#### Extract to read ####
Expressing bitwise operations in terms of other functions

functions

I'm asking in the spirit of these two questions: can bitwise operations (AND, OR, XOR) be expressed in terms of other (more familiar?) functions?

I had been playing around with the bitwise operations in Mathematica a while back, and was at first struck by this identity for bitwise NOT: ~ n == -1 - n (I'll use C-ish notation/syntax for this question, but I'm using Mathematica's definitions, which assume a two's complement representation for negative integers.)

Try as I might, I have not managed to figure out alternative ways of expressing the other bitwise operations. I have also tried Using The Fabulous Search Engine to see if other people have looked into this, but I probably am not using the right keywords.

I have noticed that the implementation of the bitwise operators in Mathematica satisfies de Morgan's theorem:

i | j == -1 - ((-1 - i) & (-1 - j))

i & j == -1 - ((-1 - i) | (-1 - j))

and the following identity for bitwise XOR is satisfied as well:

i ^ j == (i | j) & (-1 - (i & j))

I suppose then that any alternate expression for the bitwise operators would have to satisfy these identities as well.

(I am not intending to replace the bitwise expressions in actual programming, of course; they are already optimized, and there is really no practical reason to replace them with "more mathematical" expressions. I am asking merely for curiosity's sake.)

References and sundry information will be appreciated.

If you are asking for a simple mathematical identity in addition, subtraction, multiplication and division, then I am afraid that I do not know of any other than those already mentioned. Since you mentioned, however, that you were asking "merely for curiosity's sake", I will attempt to satisfy at least some of that curiosity.

Since bitwise operations are, after all, iterative, there exists for all bitwise operations a sequential sum that, for each given input, returns an identical output to that of the bitwise operation. Unfortunately, these are computationally incredibly expensive, but will serve all the same as a purely mathematical solution.
#### Extracted entries ####
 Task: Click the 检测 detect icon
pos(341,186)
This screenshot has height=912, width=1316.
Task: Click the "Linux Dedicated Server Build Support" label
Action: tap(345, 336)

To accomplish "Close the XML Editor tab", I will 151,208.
####
Parts of the exercise:
1) In the thread about bitwise operations, list every identity that is written with the == sign.
2) Go on with the thread about bitwise operations, picking up right after its final sentence.
The records have no connection to the text.

Answer set:
1)
~ n == -1 - n
i | j == -1 - ((-1 - i) & (-1 - j))
i & j == -1 - ((-1 - i) | (-1 - j))
i ^ j == (i | j) & (-1 - (i & j))

2)
The mathematical equivalents to right- and left-shifts are already widely known, so I will not repeat them here. The simplest of the sequential sums that I could find, following these, was that of a bitwise NOT. While you have already stated that it can be expressed as $-1 - n$, this is more of a hack exploiting the fact that $-1$ (in 32-bit) is equal to 0xFFFFFFFF (hexadecimal, continuing your precedent of c-style notation). NOT, mathematically, can be expressed as follows: $$ \operatorname{not}(a)=\sum_{n=1}^{\left \lfloor \log_{2}(a) \right \rfloor} \left [ n \left ( 1 - \left ( \left \lfloor \frac{a}{2^{n}} \right \rfloor \bmod 2 \right ) \right ) \right ] $$

I will now move fairly quickly through the remaining bitwise operations.

OR: $$ \operatorname{or}(a,b)=\sum_{n=1}^{\left \lfloor \log_{2}(a) \right \rfloor} \left [ n \left \lceil \frac{ \left ( \left \lfloor \frac{a}{2^{n}} \right \rfloor \bmod 2 \right ) + \left ( \left \lfloor \frac{b}{2^{n}} \right \rfloor \bmod 2 \right ) }{2} \right \rceil \right ] + b - b \bmod 2^{\left \lfloor \log_{2}(a) \right \rfloor} $$

AND (using the floor of an addition): $$ \operatorname{and}_1(a,b)=\sum_{n=1}^{\left \lfloor \log_{2}(a) \right \rfloor} \left [ n \left \lfloor \frac{ \left ( \left \lfloor \frac{a}{2^{n}} \right \rfloor \bmod 2 \right ) + \left ( \left \lfloor \frac{b}{2^{n}} \right \rfloor \bmod 2 \right ) }{2} \right \rfloor \right ] $$

AND (using multiplication): $$ \operatorname{and}_2(a,b)=\sum_{n=1}^{\left \lfloor \log_{2}(a) \right \rfloor} \left [ n \left ( \left \lfloor \frac{a}{2^{n}} \right \rfloor \bmod 2 \right ) \left ( \left \lfloor \frac{b}{2^{n}} \right \rfloor \bmod 2 \right ) \right ] $$

XOR: $$ \operatorname{xor}(a,b)=\sum_{n=1}^{\left \lfloor \log_{2}(a) \right \rfloor} \left [ n \left ( \left ( \left ( \left \lfloor \frac{a}{2^{n}} \right \rfloor \bmod 2 \right ) + \left ( \left \lfloor \frac{b}{2^{n}} \right \rfloor \bmod 2 \right ) \right ) \bmod 2 \right ) \right ] + b - b \bmod 2^{\left \lfloor \log_{2}(a) \right \rfloor} $$

I am aware of the fact that this thread has not seen any activity in a while, but I myself spent some time looking (unsuccessfully) on the internet for this before deciding to work it out myself. Since I did work this out by hand, however, there may be errors in the formulas. If anyone finds any, please let me know of them, and I will attempt to fix them.

Note that I could not find any mathematical way of performing these operations without the use of modulus, floors, ceilings and the sequential additions. If anyone finds any alternative methods of solving these, I would be interested in hearing of them (hypothetically, substitution of the equation for triangular numbers into the sequential sums may be able to simplify them).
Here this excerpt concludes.